Data to process:
·····

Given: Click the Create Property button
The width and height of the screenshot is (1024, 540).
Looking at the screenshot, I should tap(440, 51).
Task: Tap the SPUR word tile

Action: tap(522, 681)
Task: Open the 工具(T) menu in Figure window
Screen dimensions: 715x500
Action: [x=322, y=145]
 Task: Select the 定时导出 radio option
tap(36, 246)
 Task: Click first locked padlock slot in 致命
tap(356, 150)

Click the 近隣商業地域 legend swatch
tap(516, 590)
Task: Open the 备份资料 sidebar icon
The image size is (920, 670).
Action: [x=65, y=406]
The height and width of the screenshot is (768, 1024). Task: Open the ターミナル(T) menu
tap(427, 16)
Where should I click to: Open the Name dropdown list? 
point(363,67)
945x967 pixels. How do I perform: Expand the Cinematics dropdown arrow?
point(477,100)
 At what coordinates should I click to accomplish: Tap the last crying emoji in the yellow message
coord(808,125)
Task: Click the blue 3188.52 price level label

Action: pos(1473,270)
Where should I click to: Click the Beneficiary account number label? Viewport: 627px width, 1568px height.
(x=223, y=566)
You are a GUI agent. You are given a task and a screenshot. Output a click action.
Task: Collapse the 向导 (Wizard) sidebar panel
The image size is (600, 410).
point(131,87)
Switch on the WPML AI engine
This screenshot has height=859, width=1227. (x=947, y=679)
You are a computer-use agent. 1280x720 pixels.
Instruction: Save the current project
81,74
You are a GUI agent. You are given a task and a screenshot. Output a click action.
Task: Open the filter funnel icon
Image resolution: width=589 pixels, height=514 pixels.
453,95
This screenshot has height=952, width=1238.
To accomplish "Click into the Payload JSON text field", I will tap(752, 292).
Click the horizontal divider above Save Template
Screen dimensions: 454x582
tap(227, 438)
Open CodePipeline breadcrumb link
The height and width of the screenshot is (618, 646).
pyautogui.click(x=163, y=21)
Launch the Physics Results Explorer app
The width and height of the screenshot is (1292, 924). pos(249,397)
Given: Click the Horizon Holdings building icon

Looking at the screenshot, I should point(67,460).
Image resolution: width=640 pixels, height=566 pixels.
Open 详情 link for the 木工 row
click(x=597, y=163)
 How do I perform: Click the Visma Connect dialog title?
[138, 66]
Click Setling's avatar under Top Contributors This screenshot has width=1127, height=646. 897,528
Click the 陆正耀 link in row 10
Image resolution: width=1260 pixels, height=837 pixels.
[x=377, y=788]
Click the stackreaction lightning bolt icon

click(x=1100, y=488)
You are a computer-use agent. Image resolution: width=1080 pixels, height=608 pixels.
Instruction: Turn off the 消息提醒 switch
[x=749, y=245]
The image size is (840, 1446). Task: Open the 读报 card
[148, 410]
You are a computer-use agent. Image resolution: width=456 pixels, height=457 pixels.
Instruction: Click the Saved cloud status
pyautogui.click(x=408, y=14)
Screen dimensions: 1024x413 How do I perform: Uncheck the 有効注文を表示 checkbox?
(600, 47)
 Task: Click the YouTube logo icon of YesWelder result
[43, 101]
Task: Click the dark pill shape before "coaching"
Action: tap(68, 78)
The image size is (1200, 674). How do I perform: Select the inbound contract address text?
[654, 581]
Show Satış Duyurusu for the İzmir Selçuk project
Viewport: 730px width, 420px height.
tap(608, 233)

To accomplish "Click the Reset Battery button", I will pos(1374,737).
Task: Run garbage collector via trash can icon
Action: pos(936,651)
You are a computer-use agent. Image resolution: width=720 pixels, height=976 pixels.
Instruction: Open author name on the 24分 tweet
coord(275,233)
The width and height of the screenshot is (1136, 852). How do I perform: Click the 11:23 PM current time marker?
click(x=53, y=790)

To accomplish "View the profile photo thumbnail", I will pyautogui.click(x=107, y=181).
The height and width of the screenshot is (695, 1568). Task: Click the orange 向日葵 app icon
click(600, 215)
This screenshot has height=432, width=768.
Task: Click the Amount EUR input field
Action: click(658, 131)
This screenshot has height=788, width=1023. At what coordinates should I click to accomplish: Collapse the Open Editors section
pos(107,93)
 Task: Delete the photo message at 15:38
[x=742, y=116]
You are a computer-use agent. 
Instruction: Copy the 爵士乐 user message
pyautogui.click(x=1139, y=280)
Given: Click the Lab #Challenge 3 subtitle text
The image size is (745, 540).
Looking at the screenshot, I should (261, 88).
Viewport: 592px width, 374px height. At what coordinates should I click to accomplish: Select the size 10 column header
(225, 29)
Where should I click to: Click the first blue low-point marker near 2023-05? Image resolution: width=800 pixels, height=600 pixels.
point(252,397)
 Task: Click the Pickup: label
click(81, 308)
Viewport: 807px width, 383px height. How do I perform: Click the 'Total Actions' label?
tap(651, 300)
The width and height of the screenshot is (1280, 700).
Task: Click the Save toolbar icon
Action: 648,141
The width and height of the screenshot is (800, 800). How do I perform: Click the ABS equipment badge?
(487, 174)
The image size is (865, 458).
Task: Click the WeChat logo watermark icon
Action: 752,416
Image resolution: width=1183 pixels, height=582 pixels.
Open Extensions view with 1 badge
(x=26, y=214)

·····

Output every record above exactly as it appears.

Response:
Given: Click the Create Property button
The width and height of the screenshot is (1024, 540).
Looking at the screenshot, I should tap(440, 51).
Task: Tap the SPUR word tile

Action: tap(522, 681)
Task: Open the 工具(T) menu in Figure window
Screen dimensions: 715x500
Action: [x=322, y=145]
 Task: Select the 定时导出 radio option
tap(36, 246)
 Task: Click first locked padlock slot in 致命
tap(356, 150)

Click the 近隣商業地域 legend swatch
tap(516, 590)
Task: Open the 备份资料 sidebar icon
The image size is (920, 670).
Action: [x=65, y=406]
The height and width of the screenshot is (768, 1024). Task: Open the ターミナル(T) menu
tap(427, 16)
Where should I click to: Open the Name dropdown list? 
point(363,67)
945x967 pixels. How do I perform: Expand the Cinematics dropdown arrow?
point(477,100)
 At what coordinates should I click to accomplish: Tap the last crying emoji in the yellow message
coord(808,125)
Task: Click the blue 3188.52 price level label

Action: pos(1473,270)
Where should I click to: Click the Beneficiary account number label? Viewport: 627px width, 1568px height.
(x=223, y=566)
You are a GUI agent. You are given a task and a screenshot. Output a click action.
Task: Collapse the 向导 (Wizard) sidebar panel
The image size is (600, 410).
point(131,87)
Switch on the WPML AI engine
This screenshot has height=859, width=1227. (x=947, y=679)
You are a computer-use agent. 1280x720 pixels.
Instruction: Save the current project
81,74
You are a GUI agent. You are given a task and a screenshot. Output a click action.
Task: Open the filter funnel icon
Image resolution: width=589 pixels, height=514 pixels.
453,95
This screenshot has height=952, width=1238.
To accomplish "Click into the Payload JSON text field", I will tap(752, 292).
Click the horizontal divider above Save Template
Screen dimensions: 454x582
tap(227, 438)
Open CodePipeline breadcrumb link
The height and width of the screenshot is (618, 646).
pyautogui.click(x=163, y=21)
Launch the Physics Results Explorer app
The width and height of the screenshot is (1292, 924). pos(249,397)
Given: Click the Horizon Holdings building icon

Looking at the screenshot, I should point(67,460).
Image resolution: width=640 pixels, height=566 pixels.
Open 详情 link for the 木工 row
click(x=597, y=163)
 How do I perform: Click the Visma Connect dialog title?
[138, 66]
Click Setling's avatar under Top Contributors This screenshot has width=1127, height=646. 897,528
Click the 陆正耀 link in row 10
Image resolution: width=1260 pixels, height=837 pixels.
[x=377, y=788]
Click the stackreaction lightning bolt icon

click(x=1100, y=488)
You are a computer-use agent. Image resolution: width=1080 pixels, height=608 pixels.
Instruction: Turn off the 消息提醒 switch
[x=749, y=245]
The image size is (840, 1446). Task: Open the 读报 card
[148, 410]
You are a computer-use agent. Image resolution: width=456 pixels, height=457 pixels.
Instruction: Click the Saved cloud status
pyautogui.click(x=408, y=14)
Screen dimensions: 1024x413 How do I perform: Uncheck the 有効注文を表示 checkbox?
(600, 47)
 Task: Click the YouTube logo icon of YesWelder result
[43, 101]
Task: Click the dark pill shape before "coaching"
Action: tap(68, 78)
The image size is (1200, 674). How do I perform: Select the inbound contract address text?
[654, 581]
Show Satış Duyurusu for the İzmir Selçuk project
Viewport: 730px width, 420px height.
tap(608, 233)

To accomplish "Click the Reset Battery button", I will pos(1374,737).
Task: Run garbage collector via trash can icon
Action: pos(936,651)
You are a computer-use agent. Image resolution: width=720 pixels, height=976 pixels.
Instruction: Open author name on the 24分 tweet
coord(275,233)
The width and height of the screenshot is (1136, 852). How do I perform: Click the 11:23 PM current time marker?
click(x=53, y=790)

To accomplish "View the profile photo thumbnail", I will pyautogui.click(x=107, y=181).
The height and width of the screenshot is (695, 1568). Task: Click the orange 向日葵 app icon
click(600, 215)
This screenshot has height=432, width=768.
Task: Click the Amount EUR input field
Action: click(658, 131)
This screenshot has height=788, width=1023. At what coordinates should I click to accomplish: Collapse the Open Editors section
pos(107,93)
 Task: Delete the photo message at 15:38
[x=742, y=116]
You are a computer-use agent. 
Instruction: Copy the 爵士乐 user message
pyautogui.click(x=1139, y=280)
Given: Click the Lab #Challenge 3 subtitle text
The image size is (745, 540).
Looking at the screenshot, I should (261, 88).
Viewport: 592px width, 374px height. At what coordinates should I click to accomplish: Select the size 10 column header
(225, 29)
Where should I click to: Click the first blue low-point marker near 2023-05? Image resolution: width=800 pixels, height=600 pixels.
point(252,397)
 Task: Click the Pickup: label
click(81, 308)
Viewport: 807px width, 383px height. How do I perform: Click the 'Total Actions' label?
tap(651, 300)
The width and height of the screenshot is (1280, 700).
Task: Click the Save toolbar icon
Action: 648,141
The width and height of the screenshot is (800, 800). How do I perform: Click the ABS equipment badge?
(487, 174)
The image size is (865, 458).
Task: Click the WeChat logo watermark icon
Action: 752,416
Image resolution: width=1183 pixels, height=582 pixels.
Open Extensions view with 1 badge
(x=26, y=214)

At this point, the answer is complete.